It’s The End of the World, Again: Climate Change and The Collapse of Civilizations
Celebrating the Jaipur Literature Festival at Boulder: our shared world
By Harish Alagappa, Official Jaipur Literature Festival Blogger
Anthropogenic, or human-induced, climate change and the growing crisis caused by our dependence on unsustainable energy practices should be focal points for any discussion about the future for our species.
The man-made climate change crisis we face today is similar in scale to many natural climactic events that led to the fall of our mightiest civilizations. From the dawn of man, how we deal with climate change and utilize our resources has always defined our history and it will define our future.
About 4,200 years ago, humanity witnessed a period of sudden climate change that resulted in abrupt and intense cold throughout the Northern hemisphere. Lower global temperatures led to drops in the global sea level as more sea water became trapped as ice near the poles. This resulted in lower oceanic evaporation. As less water evaporated, fewer clouds formed, and rainfall was massively affected. As rainfall became scarce, droughts that lasted years, even decades, began to severely affect the civilizations of Mesopotamia, Egypt, and the Indus Valley.
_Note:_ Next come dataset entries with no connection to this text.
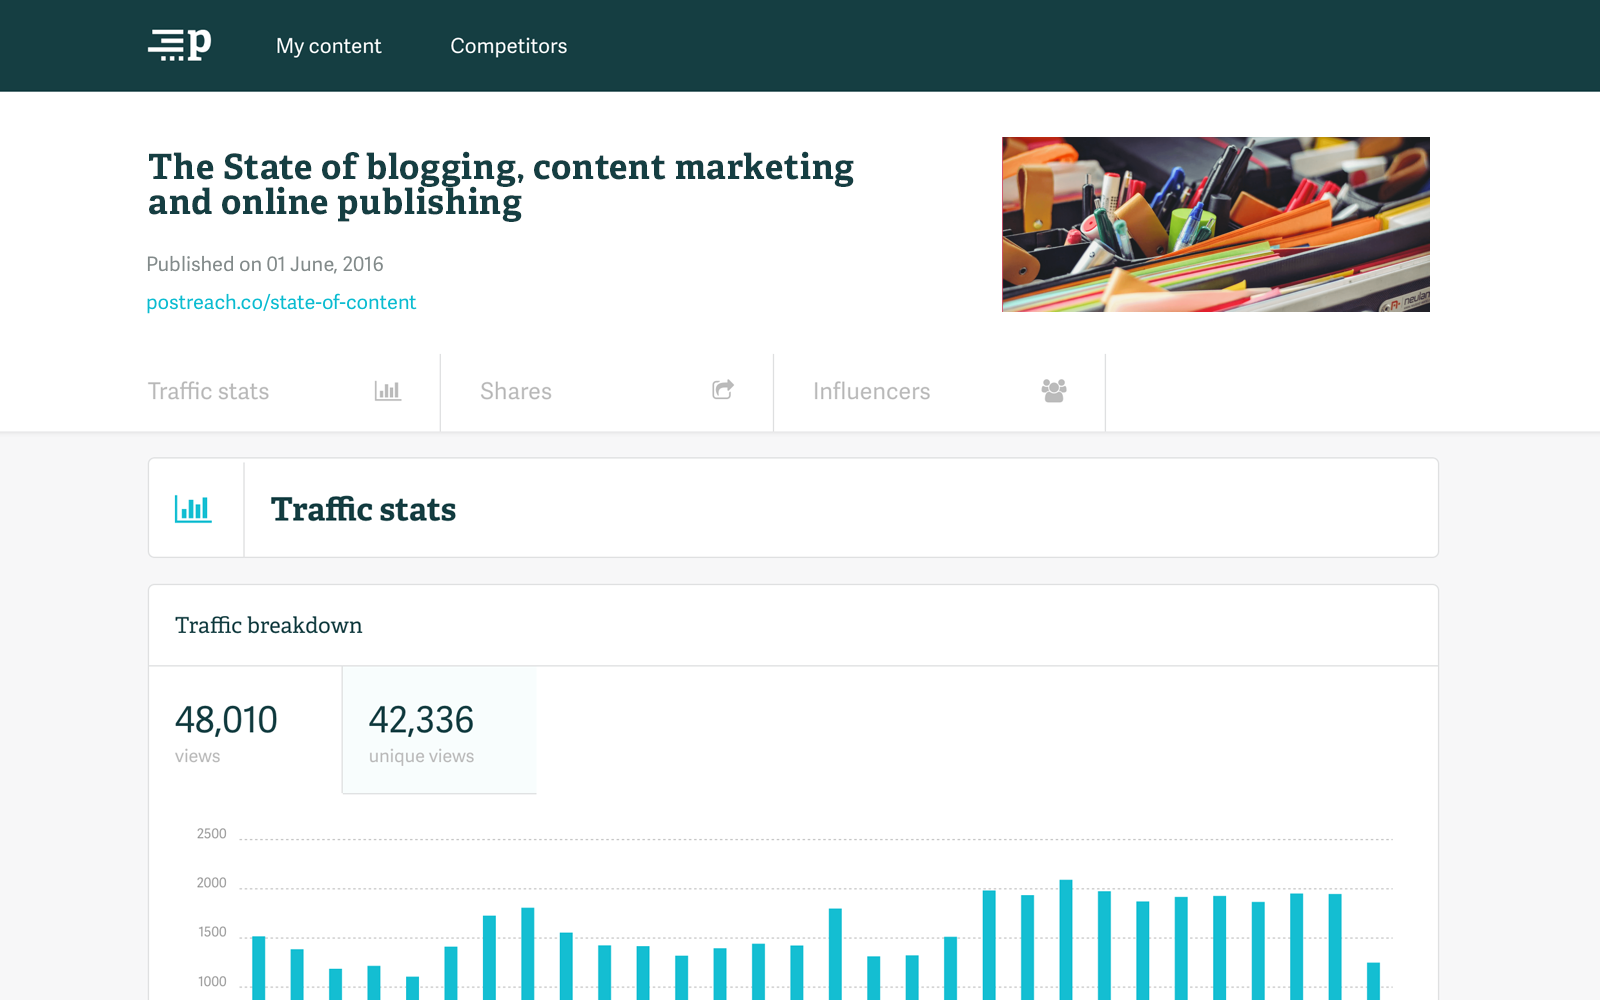Screen dimensions: 1600x1000
Task: Open the Influencers tab label
Action: click(x=871, y=392)

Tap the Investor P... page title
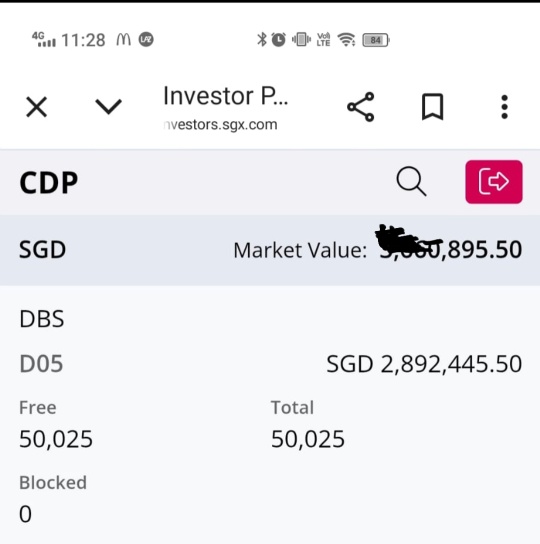[x=226, y=96]
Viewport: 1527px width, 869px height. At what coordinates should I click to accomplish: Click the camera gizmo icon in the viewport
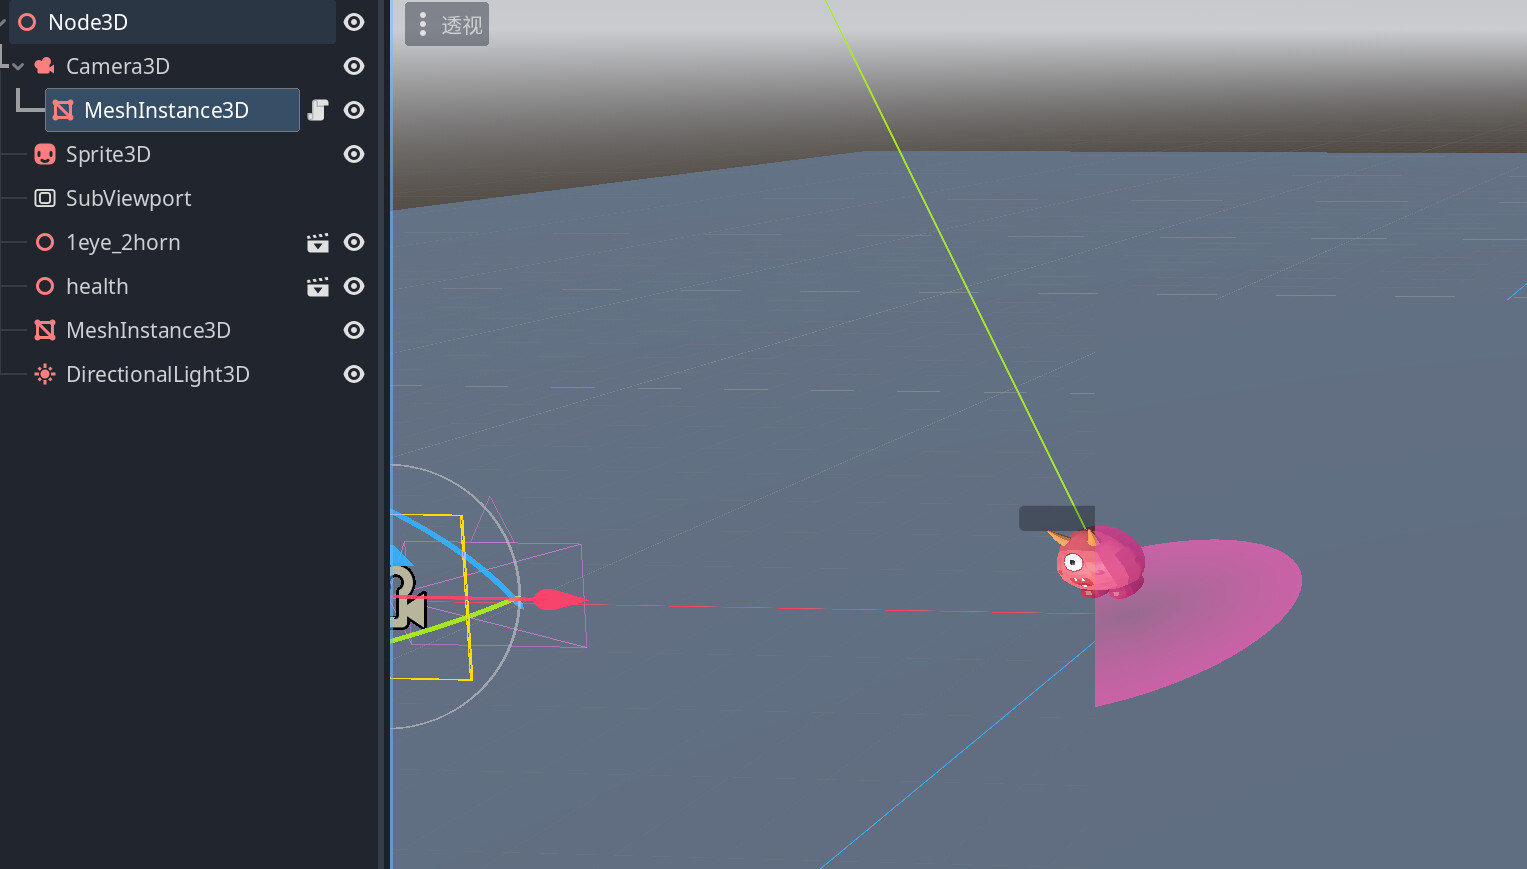(x=406, y=598)
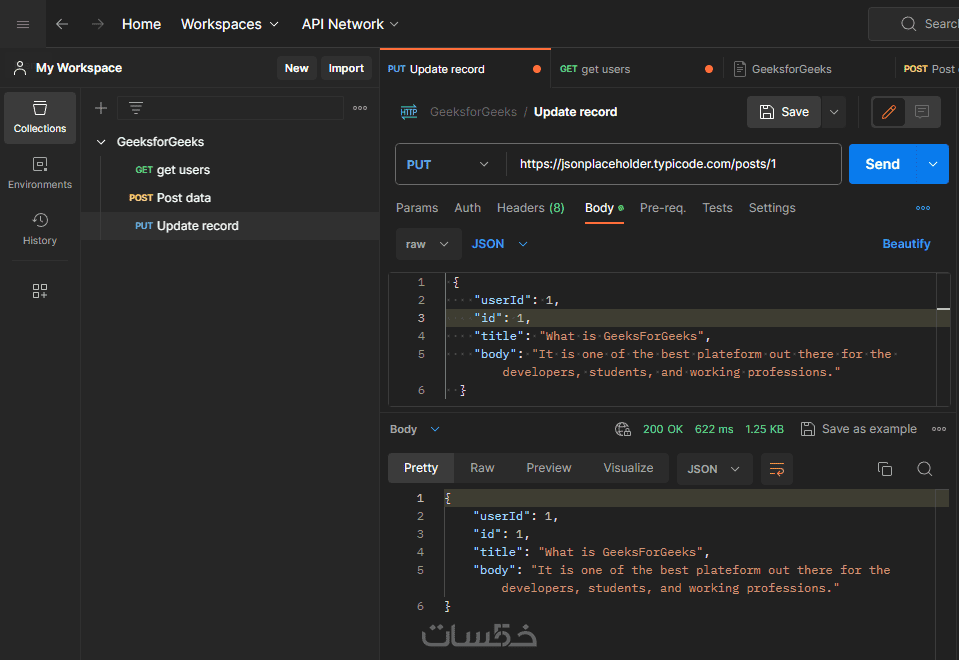The height and width of the screenshot is (660, 959).
Task: Click the copy response icon
Action: click(884, 469)
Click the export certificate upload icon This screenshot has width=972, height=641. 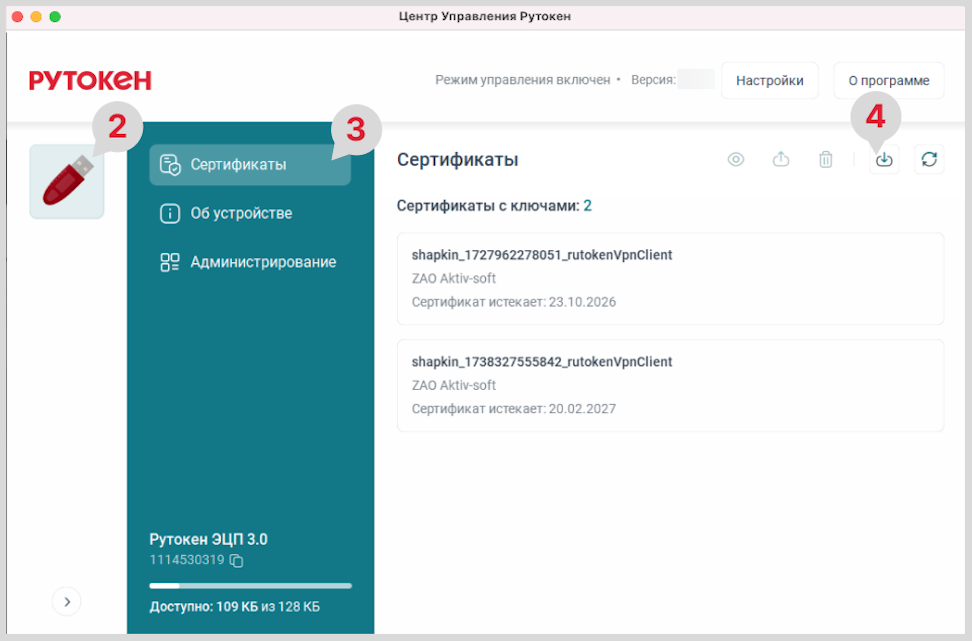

The entire 22nd century BCE saw lower rainfall across the major centres of Bronze Age civilization in the Near East, India, and the Mediterranean. The Bronze Age’s primary energy source, food, became scarcer. Intensive farming left the soil degraded and bereft of life. The efficiency of farms continued to fall and were unable to keep up with the demands of a growing population.
Across the civilized world, violence and internecine warfare grew at an alarming rate. As nations and empires prepared themselves for more frequent wars, bronze – the most critical material of the time – became rarer and more expensive. Trade became dangerous, and the economies of even the most powerful empires collapsed. Cities that had survived and thrived for centuries were either abandoned or destroyed by roaming militias formed from the dregs of the armies of former empires.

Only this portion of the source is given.